Halaman

22 Januari 2010

Aku, seorang “PSK”

AKU SEORANG “PSK”

Elinah, XII AP-SMKN 1 Cikedung-Indramayu

Sekitar 15 menit aku menunggu. Akhirnya tetanggaku itu keluar dari ruangan samping dengan mami. Aku melihat, tetanggaku keluar dengan wajah yang sangat senang seperti habis mendapati nilai rapornya yang bagus. Tak kalah senengnya buat mami juga yang raut wajahnya penuh dengan bling-bling yang bersinar. Di tangan kanan tetanggaku, aku melitah sebuah amplop besar yang cukup tebal tengah di genggam erat dan aku sontak bertanya. “apa itu pak?” dia pun bilang, ini isinya uang yang katanya buat keluargaku di rumah agar bisa membawa ayah ke rumah sakit. Aku terdiam, di sini aku belum bekerja apa-apa tapi koq sudah bisa mendapatkan uang buat orang rumah. Aneh memang, tapi aku tidak berani menanyakannya. Setelah sebentar bersalaman, tetanggaku langsung pamit pulang meninggalkanku di tempat perantaun yang jauh dari rumah orang tuaku dengan seorang perempuan yang hampir keriput itu yang terus memandangiku sedari aku datang.

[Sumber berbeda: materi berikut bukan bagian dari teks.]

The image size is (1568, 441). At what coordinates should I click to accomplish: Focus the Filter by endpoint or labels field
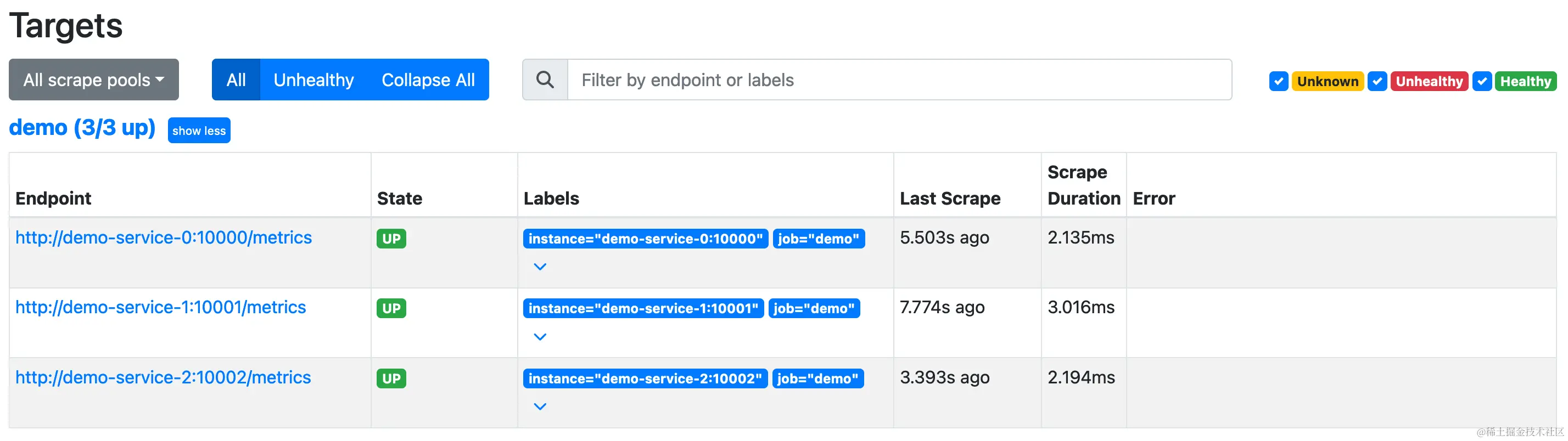point(899,80)
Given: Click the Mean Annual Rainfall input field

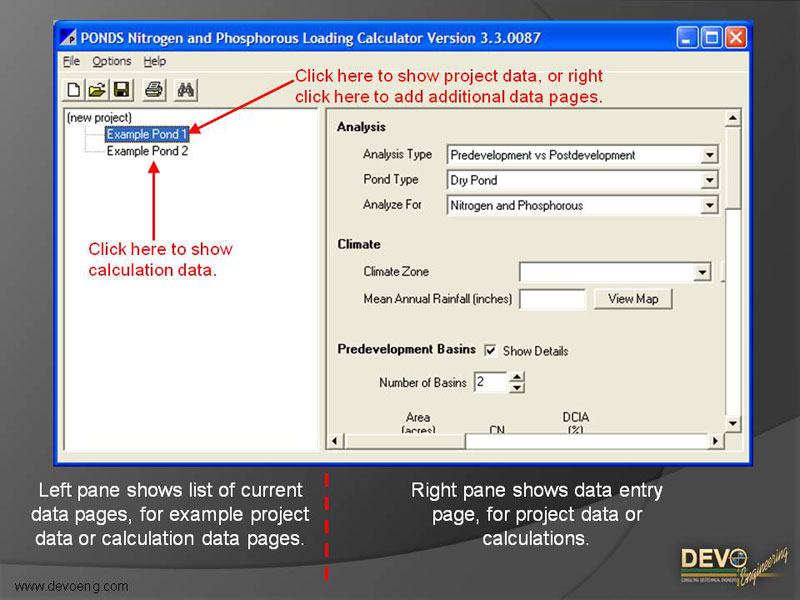Looking at the screenshot, I should (552, 299).
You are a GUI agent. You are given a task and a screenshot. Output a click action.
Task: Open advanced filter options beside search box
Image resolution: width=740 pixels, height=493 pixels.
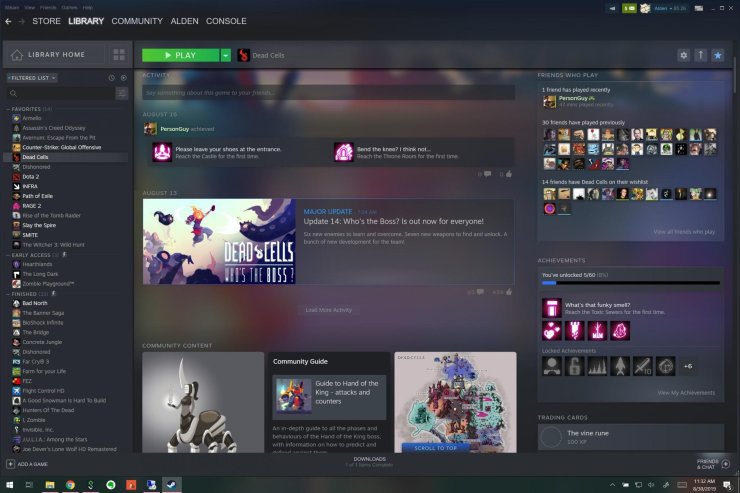[x=121, y=93]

Malam pertama, aku di perlakukan sangat baik oleh wanita-wanita yang lebih gede dari aku yang memanggil ibu itu dengan sebutan mami juga. Sungguh cantik-cantik mereka itu. Dengan dandanannya yang feminim, rambut-rambutnya yang terurai panjang serta tubuh-tubuhnya yang tinggi dan semampai. Aku pun akhirnya tidur dengan nyenyak tapi sebelumnya, mami sempat mampir ke kamarku dan berbicara sesuatu. “Dewi, kamu istirahat yang cukup ya malam ini. Karena besok kamu akan mulai bekeja. Besok kamu harus bersiap-siap dan belajar merias wajahmu dan dandananmu sama kakak-kakak yang tadi” dengan senyuman manisnya yang selalu dia berikan. Akupun memberanikan bertanya, “ibu, kalau boleh aku tahu, aku akan bekerja apa ya bu besok?” mami pun bilang, “tenang saja, kamu tidak usah takut. Kamu kerjanya asyik koq. Sekarang, kamu tidak usah banyak bertanya, lebih baik kamu istirahat saja” “ya mami” jawabku.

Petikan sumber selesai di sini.